A day of letting go of all of your “shoulds”, and letting in the things that feel good.
Living in NYC and keeping up with the “hustle” means starting my day at 7am with emails, squeezing in time with friends during a run, waiting for phantom trains on subway platforms, clocking in a full shift at work, helping build content for a startup, running to an audition, and so on… somewhere along the way, doing something as simple as texting a friend back became an energy suck, sleepovers with my S.O. became difficult to feel fully present for, and I fell victim to not being able to put love into my food.

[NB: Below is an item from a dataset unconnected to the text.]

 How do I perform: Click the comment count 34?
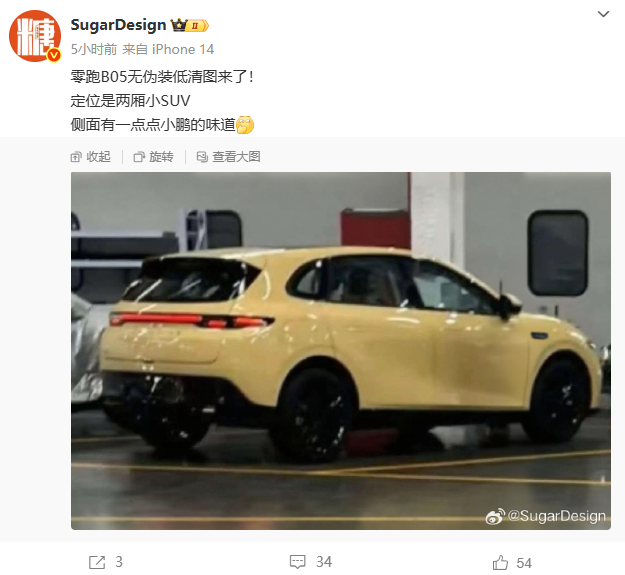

I’m lucky enough to love my work and how I spend my time, but sometimes all of it (I’m sure you don’t need me to tell you) takes a toll…some days, a five-minute meditation and wholesome meal just don’t do the trick. Enter, my simple solution to maintain sanity in this hectic environment: no shoulds days.
What is it?
A no shoulds day means waking up in the morning without setting an alarm and without setting a schedule – I may not go to the gym, but may if the mood strikes, I may order food in, but may make a three course meal if that’s what feels good. No shoulds days aren’t necessarily about doing nothing, but more about doing what feels good and less of what you have told yourself you should. Consider it an exercise in thoughtful procrastination; building a day from scratch. On my last no should’s day I stayed in bed far into the morning, cuddled my S.O., took myself out to dinner, and went back to bed at 9pm. The best part? I felt amazing the next day.
Can’t do a day?
You do you boss! There’s always an option for a no shoulds morning or night. Shut the phone off, and do something that makes you happy.
But they need me?
I make it clear that I’m away from “the office” (err, my kitchen table) for the next day and I’ll get back to them first thing the following morning.
Just because the city never sleeps doesn’t mean that you shouldn’t either…all of the time. After “no shoulds” days I come back feeling so much more energized and ready to take part in every part of my to-do list, with gumption. While the concrete jungle can be harsh and cranky, it’s finding the softness and balance in daily life that makes living here sustainable and so ‘effing exciting.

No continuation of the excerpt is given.